大鹿村右馬允の松茸づくし ‐ 至福のひと時|旅舎 右馬允

旅舎 右馬允の屋根を真っ赤なもみじが被いつくしている写真を見たのは、多分20年くらい前だったろう。
目に焼き付く赤いもみじと「松茸の宿」それだけでものすごく贅沢なイメージが頭の中に出来上がった。
場所は中央高速の飯田当たりの山の中、大鹿村だと言われても地図が浮かばないまま忘れていたけれど、松茸の頃になると赤いもみじと松茸が浮かんでくる。
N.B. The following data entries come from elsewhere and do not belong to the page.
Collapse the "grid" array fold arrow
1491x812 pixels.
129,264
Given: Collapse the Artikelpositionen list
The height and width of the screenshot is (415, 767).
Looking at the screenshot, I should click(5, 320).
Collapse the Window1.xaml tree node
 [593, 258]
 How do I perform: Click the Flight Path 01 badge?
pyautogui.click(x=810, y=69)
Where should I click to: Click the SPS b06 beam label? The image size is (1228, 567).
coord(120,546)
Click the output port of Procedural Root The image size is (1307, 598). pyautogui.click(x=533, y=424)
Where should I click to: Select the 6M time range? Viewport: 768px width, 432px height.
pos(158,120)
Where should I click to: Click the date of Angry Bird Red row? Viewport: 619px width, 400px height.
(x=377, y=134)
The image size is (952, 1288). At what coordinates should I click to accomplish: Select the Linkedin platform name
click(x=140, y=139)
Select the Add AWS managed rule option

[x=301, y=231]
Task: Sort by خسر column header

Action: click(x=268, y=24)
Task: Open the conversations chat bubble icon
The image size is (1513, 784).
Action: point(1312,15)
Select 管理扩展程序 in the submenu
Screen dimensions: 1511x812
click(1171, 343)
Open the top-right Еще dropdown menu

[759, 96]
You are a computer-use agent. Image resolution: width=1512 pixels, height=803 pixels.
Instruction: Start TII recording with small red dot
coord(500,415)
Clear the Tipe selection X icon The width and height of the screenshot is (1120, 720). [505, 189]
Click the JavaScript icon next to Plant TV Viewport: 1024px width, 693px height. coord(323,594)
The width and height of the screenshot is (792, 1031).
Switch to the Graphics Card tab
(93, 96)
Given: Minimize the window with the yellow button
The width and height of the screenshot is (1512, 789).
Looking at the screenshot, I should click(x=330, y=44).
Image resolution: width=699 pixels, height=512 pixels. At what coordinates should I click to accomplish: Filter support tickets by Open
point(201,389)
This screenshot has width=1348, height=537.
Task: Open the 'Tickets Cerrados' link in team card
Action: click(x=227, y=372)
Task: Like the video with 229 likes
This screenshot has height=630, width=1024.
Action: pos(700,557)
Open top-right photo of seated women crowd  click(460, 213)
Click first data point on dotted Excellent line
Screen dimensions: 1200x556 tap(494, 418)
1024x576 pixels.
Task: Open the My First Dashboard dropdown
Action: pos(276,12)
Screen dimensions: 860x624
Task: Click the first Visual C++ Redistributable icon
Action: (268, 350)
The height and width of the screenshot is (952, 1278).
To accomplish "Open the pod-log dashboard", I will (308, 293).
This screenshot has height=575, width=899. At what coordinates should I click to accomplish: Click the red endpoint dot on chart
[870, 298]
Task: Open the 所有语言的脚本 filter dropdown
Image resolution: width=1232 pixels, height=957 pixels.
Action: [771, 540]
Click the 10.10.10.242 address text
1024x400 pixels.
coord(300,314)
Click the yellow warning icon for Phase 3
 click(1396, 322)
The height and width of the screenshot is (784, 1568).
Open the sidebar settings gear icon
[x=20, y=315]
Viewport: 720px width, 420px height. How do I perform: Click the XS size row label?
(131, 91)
伊那谷には「日本で最も美しい村」連合に属する村が散在しているので今年は何度か出かけた。
下栗の里に行って中央構造線博物館が大鹿村にあることが分かると「右馬允」をまた思い出した。
経路を見ると意外に近い、南アルプスの懐で育った松茸はさぞかし美味だろうと想像すると、今年は絶対に行くと決めてしまった。
9月末が松茸のピークであるらしい。
幸いその頃は駒ケ岳の山頂も紅葉している頃なので、すぐに旅程は決まった。
一日二組のお宿なので無理だろうと思いながら電話を入れると、すんなりと予約が出来た。
20年思い焦がれた右馬允の松茸だ。


それは、それは素晴らしい料理だった。
松茸コースと言えば必ず出てくる、土瓶蒸しや松茸ご飯は出てこない。
それは、松茸がピークを過ぎてふんだんに使えなくなった時にお出しすると右馬允さんはおっしゃる。
余りにも品数が多いのでまとめた写真にしてしまいましたけれど、本当は一つ一つをご紹介したくてうずうずしている。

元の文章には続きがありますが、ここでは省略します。